* _Records for this task_:
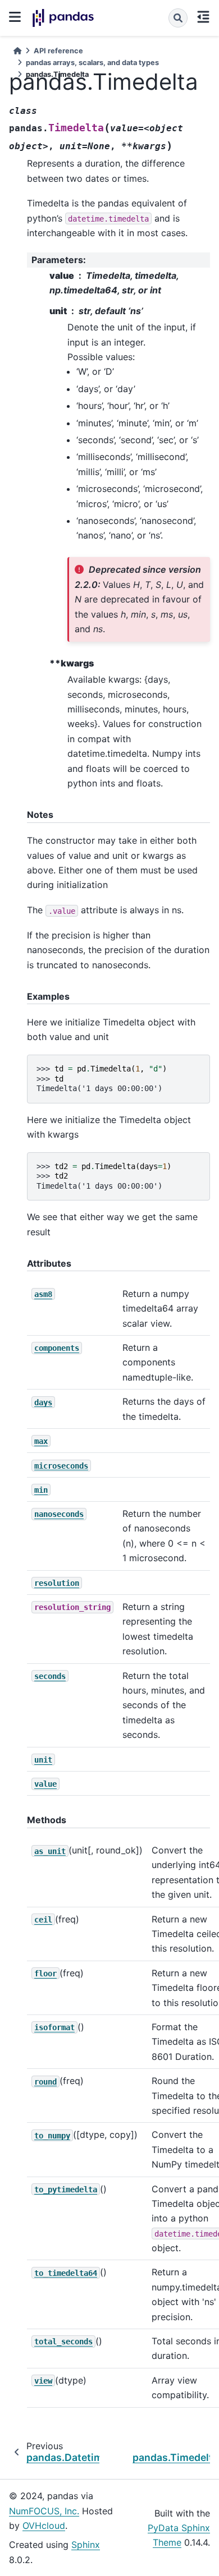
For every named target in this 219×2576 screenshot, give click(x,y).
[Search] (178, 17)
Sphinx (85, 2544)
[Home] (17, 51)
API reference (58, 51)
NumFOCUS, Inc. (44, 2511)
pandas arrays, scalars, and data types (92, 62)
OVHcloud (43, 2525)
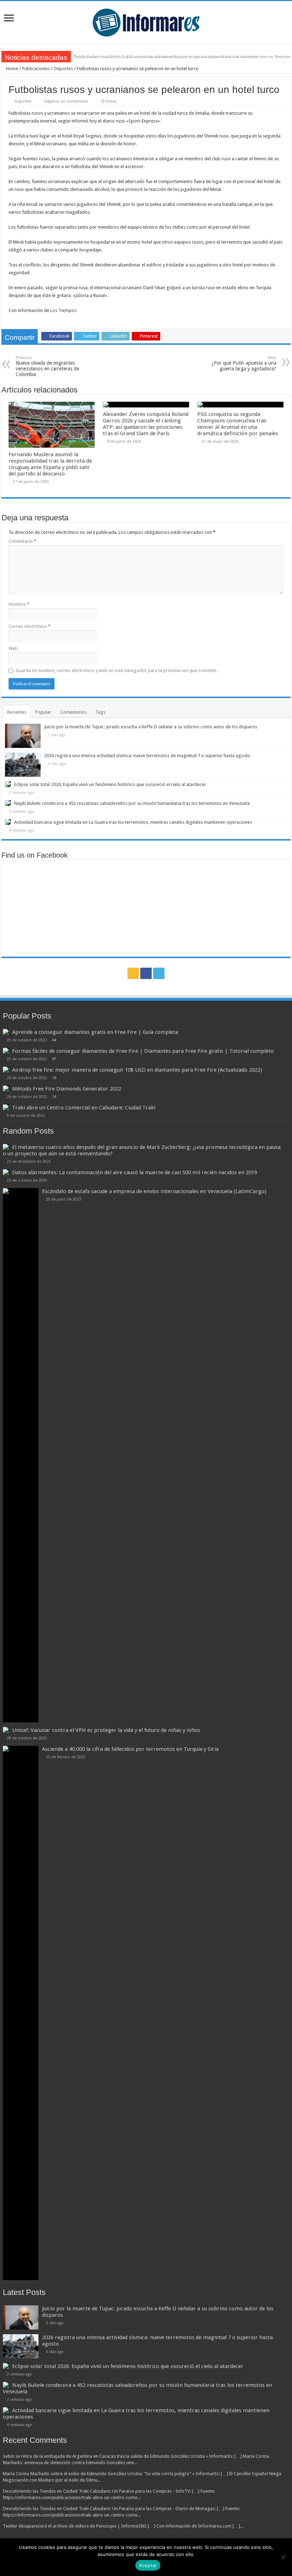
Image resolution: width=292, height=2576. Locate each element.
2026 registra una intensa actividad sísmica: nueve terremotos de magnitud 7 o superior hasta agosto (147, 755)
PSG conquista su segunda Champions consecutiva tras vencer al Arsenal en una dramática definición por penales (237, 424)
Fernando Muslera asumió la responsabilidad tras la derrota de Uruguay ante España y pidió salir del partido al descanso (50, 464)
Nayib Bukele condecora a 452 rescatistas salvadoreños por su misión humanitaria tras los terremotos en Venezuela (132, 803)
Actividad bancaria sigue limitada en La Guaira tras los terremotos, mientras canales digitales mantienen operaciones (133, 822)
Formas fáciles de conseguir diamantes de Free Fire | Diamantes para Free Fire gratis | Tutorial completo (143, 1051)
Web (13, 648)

* _About this exercise_: Please show, exactly as written, every line above that contains the word "terremotos".

* _Answer section_:
2026 registra una intensa actividad sísmica: nueve terremotos de magnitud 7 o superior hasta agosto (147, 755)
Nayib Bukele condecora a 452 rescatistas salvadoreños por su misión humanitaria tras los terremotos en Venezuela (132, 803)
Actividad bancaria sigue limitada en La Guaira tras los terremotos, mientras canales digitales mantienen operaciones (133, 822)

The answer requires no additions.